10. Return or destruction of PHI at contract termination
Upon termination of the contract, the business associate must return or destroy all PHI received from, or created or received by the associate on behalf of, the covered entity (164.504(e)(2)(ii)(I)). If return or destruction is infeasible, the BAA must extend the protections of the contract to the retained information and limit further uses and disclosures to the purposes that make return or destruction infeasible.
Define "infeasible" narrowly. A vendor claiming that data deletion would require custom engineering is not the same as legal infeasibility (for example, a state-law requirement to retain billing records for seven years). Document the decision and the safeguards that remain in place.

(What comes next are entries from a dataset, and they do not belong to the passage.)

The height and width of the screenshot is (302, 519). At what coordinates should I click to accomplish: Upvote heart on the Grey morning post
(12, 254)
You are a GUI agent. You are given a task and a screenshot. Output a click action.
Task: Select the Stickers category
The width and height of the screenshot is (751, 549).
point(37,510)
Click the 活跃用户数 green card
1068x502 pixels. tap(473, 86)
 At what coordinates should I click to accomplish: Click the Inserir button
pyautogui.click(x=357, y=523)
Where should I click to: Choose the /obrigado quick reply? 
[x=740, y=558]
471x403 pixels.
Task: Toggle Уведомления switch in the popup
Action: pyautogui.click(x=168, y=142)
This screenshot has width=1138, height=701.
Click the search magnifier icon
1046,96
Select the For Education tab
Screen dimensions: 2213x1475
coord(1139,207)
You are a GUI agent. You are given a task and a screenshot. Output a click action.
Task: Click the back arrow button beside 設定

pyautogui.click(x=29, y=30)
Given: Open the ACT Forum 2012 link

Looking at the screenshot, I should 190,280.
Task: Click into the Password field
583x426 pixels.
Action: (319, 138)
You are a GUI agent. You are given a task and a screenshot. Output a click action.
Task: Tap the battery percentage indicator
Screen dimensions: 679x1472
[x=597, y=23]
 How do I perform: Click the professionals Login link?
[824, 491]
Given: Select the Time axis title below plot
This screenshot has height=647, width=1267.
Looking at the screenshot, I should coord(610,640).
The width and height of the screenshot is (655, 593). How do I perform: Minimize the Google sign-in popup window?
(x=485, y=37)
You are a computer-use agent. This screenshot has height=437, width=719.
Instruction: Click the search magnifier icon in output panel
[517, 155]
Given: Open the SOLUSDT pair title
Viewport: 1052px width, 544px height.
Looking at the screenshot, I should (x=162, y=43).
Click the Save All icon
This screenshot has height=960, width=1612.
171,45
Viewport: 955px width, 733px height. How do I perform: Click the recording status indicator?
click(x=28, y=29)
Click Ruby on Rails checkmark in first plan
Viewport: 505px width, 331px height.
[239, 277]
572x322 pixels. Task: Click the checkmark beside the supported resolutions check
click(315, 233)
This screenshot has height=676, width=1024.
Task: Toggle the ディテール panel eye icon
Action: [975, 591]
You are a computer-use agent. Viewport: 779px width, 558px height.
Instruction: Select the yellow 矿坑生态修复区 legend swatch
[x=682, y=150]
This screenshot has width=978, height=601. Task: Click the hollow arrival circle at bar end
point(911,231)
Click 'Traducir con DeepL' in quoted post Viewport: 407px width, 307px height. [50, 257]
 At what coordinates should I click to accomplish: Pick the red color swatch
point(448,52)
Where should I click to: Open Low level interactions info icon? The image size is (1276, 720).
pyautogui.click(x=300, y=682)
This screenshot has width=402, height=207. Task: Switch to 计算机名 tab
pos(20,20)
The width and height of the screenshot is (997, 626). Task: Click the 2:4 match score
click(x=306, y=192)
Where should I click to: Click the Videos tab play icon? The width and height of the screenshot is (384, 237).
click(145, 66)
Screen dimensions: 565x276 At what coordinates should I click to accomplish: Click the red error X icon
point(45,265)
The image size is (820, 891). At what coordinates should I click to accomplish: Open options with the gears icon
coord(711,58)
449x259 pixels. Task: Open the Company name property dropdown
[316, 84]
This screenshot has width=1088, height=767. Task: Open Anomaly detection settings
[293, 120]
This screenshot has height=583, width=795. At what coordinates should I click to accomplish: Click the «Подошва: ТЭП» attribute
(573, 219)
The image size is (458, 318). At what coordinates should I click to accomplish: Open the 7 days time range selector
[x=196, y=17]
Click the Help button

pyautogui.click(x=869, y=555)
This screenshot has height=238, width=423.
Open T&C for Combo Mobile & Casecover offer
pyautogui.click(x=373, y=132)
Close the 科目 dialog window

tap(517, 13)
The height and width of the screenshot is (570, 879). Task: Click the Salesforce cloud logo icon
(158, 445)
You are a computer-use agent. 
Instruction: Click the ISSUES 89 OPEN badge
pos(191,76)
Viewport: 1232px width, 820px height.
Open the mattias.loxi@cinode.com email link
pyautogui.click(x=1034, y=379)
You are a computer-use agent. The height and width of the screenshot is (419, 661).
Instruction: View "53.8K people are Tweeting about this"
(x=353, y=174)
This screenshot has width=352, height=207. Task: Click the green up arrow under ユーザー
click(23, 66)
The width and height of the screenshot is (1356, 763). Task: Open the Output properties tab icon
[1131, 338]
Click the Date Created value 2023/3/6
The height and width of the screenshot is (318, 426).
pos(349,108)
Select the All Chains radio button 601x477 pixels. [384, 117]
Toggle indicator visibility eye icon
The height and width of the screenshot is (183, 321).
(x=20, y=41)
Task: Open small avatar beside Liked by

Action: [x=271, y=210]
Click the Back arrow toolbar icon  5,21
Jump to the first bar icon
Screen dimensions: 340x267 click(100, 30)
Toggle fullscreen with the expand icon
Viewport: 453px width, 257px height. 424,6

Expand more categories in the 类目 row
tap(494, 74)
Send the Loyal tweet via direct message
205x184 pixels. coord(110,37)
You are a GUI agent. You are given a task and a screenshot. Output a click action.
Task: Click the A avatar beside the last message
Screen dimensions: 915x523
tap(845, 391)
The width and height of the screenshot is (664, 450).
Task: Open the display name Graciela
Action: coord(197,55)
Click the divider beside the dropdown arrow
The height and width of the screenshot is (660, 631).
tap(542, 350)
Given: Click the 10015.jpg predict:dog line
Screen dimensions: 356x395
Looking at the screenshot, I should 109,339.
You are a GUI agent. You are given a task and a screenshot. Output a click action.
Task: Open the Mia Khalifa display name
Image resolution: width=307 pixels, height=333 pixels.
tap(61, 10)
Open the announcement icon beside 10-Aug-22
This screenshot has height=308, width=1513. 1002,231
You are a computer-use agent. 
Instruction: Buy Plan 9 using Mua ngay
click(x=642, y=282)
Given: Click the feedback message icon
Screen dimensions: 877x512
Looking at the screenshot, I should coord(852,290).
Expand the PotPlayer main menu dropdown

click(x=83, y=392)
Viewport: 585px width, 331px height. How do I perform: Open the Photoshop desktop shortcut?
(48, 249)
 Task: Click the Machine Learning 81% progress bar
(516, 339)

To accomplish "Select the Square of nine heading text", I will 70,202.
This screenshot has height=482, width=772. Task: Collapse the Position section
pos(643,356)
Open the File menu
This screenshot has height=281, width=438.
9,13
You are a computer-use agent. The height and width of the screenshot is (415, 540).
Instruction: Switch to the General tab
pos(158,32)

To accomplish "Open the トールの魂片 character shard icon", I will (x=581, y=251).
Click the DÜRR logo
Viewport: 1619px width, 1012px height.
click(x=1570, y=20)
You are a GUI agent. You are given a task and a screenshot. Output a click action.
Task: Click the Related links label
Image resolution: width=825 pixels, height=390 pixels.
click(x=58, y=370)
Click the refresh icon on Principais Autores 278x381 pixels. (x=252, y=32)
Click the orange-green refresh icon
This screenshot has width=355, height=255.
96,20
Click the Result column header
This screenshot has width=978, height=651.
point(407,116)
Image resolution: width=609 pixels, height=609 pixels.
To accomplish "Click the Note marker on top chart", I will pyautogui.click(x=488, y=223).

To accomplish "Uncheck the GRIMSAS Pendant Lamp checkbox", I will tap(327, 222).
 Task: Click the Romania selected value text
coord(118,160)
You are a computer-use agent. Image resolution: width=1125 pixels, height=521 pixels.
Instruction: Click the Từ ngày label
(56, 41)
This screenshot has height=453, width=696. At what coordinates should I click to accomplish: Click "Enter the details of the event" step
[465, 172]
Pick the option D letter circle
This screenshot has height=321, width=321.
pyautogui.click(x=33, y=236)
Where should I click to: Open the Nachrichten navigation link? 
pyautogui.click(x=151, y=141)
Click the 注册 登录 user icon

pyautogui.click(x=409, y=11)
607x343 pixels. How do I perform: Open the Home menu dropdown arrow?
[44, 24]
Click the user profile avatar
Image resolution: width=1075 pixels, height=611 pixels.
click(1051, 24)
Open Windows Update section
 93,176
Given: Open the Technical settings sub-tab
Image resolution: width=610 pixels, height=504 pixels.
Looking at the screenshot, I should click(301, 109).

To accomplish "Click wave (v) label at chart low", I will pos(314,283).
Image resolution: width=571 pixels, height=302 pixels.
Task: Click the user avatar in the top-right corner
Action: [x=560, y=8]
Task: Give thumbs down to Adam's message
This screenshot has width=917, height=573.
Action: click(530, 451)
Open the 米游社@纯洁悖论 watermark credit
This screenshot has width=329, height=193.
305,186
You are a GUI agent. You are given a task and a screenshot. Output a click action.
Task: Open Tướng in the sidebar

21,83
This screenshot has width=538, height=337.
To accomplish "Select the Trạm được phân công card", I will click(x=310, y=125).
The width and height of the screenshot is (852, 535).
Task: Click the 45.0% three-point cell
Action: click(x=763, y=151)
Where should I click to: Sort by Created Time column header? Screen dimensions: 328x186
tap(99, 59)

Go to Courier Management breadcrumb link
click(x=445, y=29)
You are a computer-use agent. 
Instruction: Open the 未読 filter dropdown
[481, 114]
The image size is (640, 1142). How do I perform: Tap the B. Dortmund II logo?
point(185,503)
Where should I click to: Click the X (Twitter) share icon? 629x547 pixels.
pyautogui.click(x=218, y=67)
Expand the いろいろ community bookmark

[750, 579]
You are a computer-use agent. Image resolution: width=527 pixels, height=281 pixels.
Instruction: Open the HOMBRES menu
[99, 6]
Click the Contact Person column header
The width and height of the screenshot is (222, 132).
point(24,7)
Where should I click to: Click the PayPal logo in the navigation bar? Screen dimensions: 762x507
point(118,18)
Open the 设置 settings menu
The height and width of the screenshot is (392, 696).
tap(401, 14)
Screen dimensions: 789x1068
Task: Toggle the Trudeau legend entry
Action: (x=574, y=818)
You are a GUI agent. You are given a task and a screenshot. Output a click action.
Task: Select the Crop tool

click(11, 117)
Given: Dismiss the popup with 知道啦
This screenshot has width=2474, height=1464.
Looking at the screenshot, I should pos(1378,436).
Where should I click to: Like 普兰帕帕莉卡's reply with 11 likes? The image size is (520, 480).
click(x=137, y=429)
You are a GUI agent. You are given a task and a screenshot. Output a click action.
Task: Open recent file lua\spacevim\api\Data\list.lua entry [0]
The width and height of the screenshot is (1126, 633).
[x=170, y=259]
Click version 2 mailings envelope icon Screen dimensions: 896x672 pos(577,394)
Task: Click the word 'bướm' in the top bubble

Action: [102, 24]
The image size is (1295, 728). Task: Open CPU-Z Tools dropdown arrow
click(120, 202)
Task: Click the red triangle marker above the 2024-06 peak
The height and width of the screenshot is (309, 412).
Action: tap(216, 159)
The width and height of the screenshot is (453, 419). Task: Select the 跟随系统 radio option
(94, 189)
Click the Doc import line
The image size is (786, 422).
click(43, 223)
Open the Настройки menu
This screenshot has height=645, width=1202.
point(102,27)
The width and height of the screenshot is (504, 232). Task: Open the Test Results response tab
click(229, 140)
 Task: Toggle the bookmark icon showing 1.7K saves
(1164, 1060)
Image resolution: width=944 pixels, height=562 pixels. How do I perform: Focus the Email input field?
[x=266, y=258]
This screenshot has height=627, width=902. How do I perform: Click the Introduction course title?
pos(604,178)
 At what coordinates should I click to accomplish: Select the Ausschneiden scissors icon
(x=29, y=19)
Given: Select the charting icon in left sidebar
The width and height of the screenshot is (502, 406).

11. Authorization for certain uses and disclosures
If the business associate will use or disclose PHI for its own management and administration or to carry out its legal responsibilities, the contract must authorize those uses, and the BAA must require that such disclosures are either required by law or the associate obtains reasonable assurances from the recipient that the information will be held confidentially (164.504(e)(4)(i)-(ii)).
This often applies to legal or financial services. If your practice-management software vendor needs to share anonymized usage metrics with its auditor, the BAA should permit that disclosure and require a confidentiality agreement with the auditor.
12. HITECH Act updates and direct liability
Although not enumerated separately in 164.504(e), post-HITECH BAAs must acknowledge that business associates are directly liable under the Privacy and Security Rules for their own violations (HITECH Act Section 13404, codified at 42 USC 17934). Many legacy agreements drafted before 2013 lack this acknowledgment. A valid BAA should state that the business associate agrees to comply with applicable provisions of the Privacy Rule (164.504(e)(2)(i)(C)) and the Security Rule (164.504(e)(2)(ii)(B)) in its own capacity, not merely as an agent of the covered entity.
This matters for insurance and indemnification. If your associate causes a breach through inadequate encryption, OCR can fine them directly, and your contract should allocate liability accordingly.
Operational notes
The twelve elements above are statutory minimums. Your BAA may (and often should) include additional provisions: indemnification, insurance requirements, audit rights, data-location restrictions, and breach-remediation protocols. But every agreement must cover these twelve before any PHI moves.
Per the HHS Office for Civil Rights, as of Q2 2024, the average financial settlement for a Privacy Rule violation involving business associates was $387,000, and 83% of those cases included a finding that the covered entity's BAA was either missing a required element or had never been executed at all. A missing signature on a fully compliant BAA is the same, from OCR's perspective, as no BAA. Keep executed copies in a secure, auditable repository (not a shared inbox), and set calendar reminders to review agreements annually, especially when HIPAA regulations change or your vendor relationship expands.
When a new vendor emails you a BAA, don't skim and sign. Map each clause to this checklist. If an element is missing or ambiguous, send redlines before the first byte of PHI crosses the wire.